▶ PROVIDED TEXT
┄┄┄┄┄┄┄┄┄┄
That being said, a better way to solve your issue is to keep buffers as tensor and wrap them into Variables only when you need them. That way, you are sure that you will not accidentaly have your graph expanding to previous iterations.
In this case, you would define this as follow:
Before the training loop:
Yest_buffer = torch.zeros(100, 1).cuda()
For each iteration of the training loop:

Yest_buffer.zero_().add_(0.5)
Yest = V(Yest_buffer)

Keep in mind that wrapping a Tensor into a Variable is completely free. And you should always wrap your tensors as late as possible. If possible, just before the moment where you actually need the autograd.

mattroos · September 23, 2017, 2:42am

Perfect. Thanks so much!!!

jdhao · November 8, 2017, 9:35am

In each minibatch gradient descent, the computation graph is created once, then we backprop the loss to update the model weight. Is that right?
┄┄┄┄┄┄┄┄┄┄
▶ DATA LINES
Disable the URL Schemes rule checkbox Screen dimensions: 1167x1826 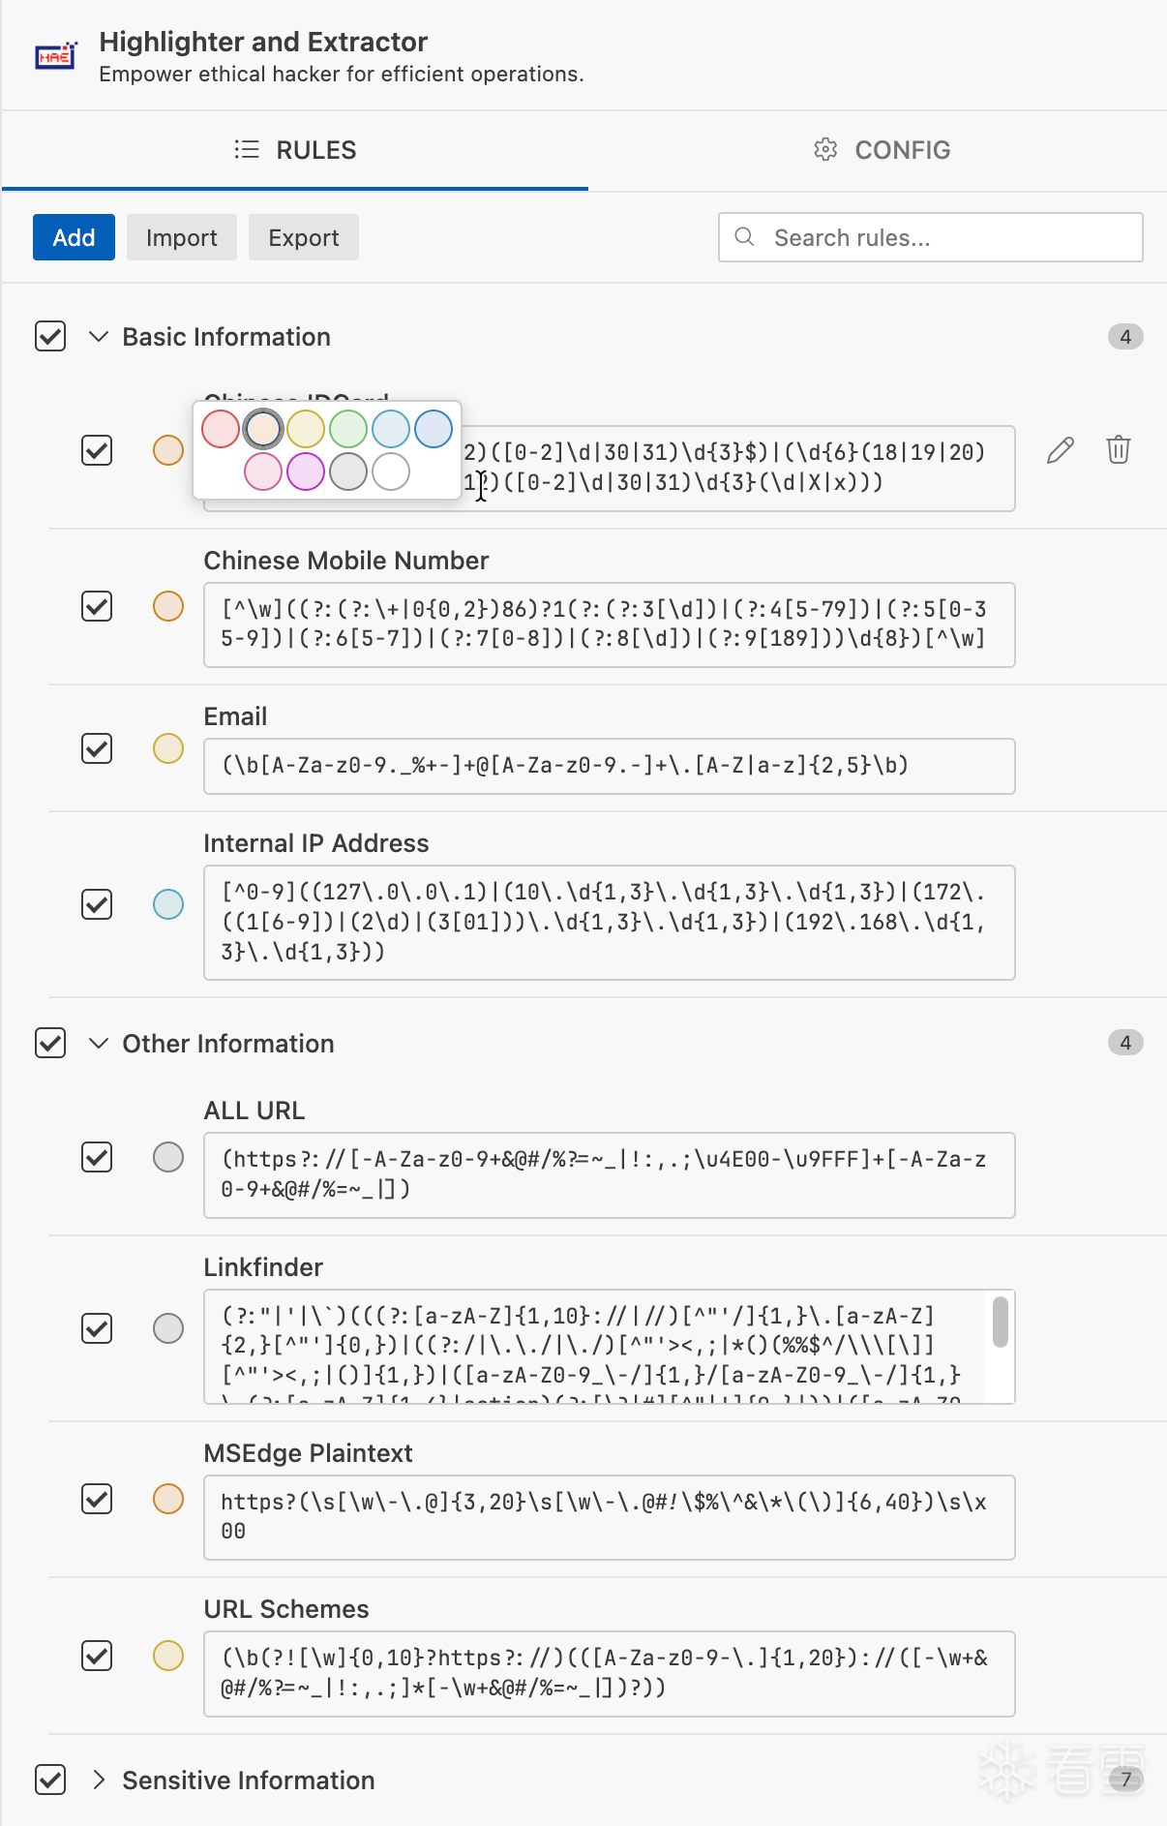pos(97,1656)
┄┄┄┄┄┄┄┄┄┄
▶ PARTS OF THE EXERCISE
**1)** For each statement, say yes or no to whether it agrees with the forum thread on tensor buffers, and quote the words from the thread that decide it. (a) Wrapping a Tensor into a Variable costs nothing. (b) The buffer is created inside the training loop. (c) Tensors should be wrapped as early as possible.
**2)** Render this sentence from the forum thread on tensor buffers in Spanish: "Keep in mind that wrapping a Tensor into a Variable is completely free."
**3)** Pick up the forum thread on tensor buffers after its last sentence and continue it.
Nothing in the listing relates to the forum thread on tensor buffers.

▶ RESPONSES IN ORDER
**1)**
(a) Yes: "wrapping a Tensor into a Variable is completely free"
(b) No: "Before the training loop:"
(c) No: "you should always wrap your tensors as late as possible"

**2)** Ten en cuenta que envolver un Tensor en una Variable es completamente gratuito.

**3)**
Also I would like to know what kind of intermediate results are freed so that we can not backward() the final loss anymore, unless we use retain_graph=True. AFAIK, the computation graph is composed of variables and math operations. Since the variables remains, does it imply that the freed info is a series of math operations that lead to the final loss?

albanD · November 8, 2017, 10:21am

What is freed is everything that is not accessible from python in any other way than during the backward pass.
Some operations store extra temporary buffers, but also intermediary Variables that are not accessible from python will be freed.

abandon_tf · November 21, 2017, 3:35am

I have the similar problem like this. My model returns two value, pos_score and neg_scores, first is the positive value the other is the sampled negative values.
My loss funciton like this:
def loss_function(pos_score, neg_scores):

		return  -torch.mean(torch.log(
				F.sigmoid(pos_score - neg_scores)),0) #BPR loss

I still cannot find where the preallocated buffer updated when I run the model on second time.
Could you please help me with that?Thanks!

SimonW · November 21, 2017, 6:21am

How do you “run the model on the second time”? This loss function is fine. Could you share more code?

abandon_tf · November 21, 2017, 6:27am

Thank you for your replay. Below is my code.

			neg_targets = sample_neg()
			model.zero_grad()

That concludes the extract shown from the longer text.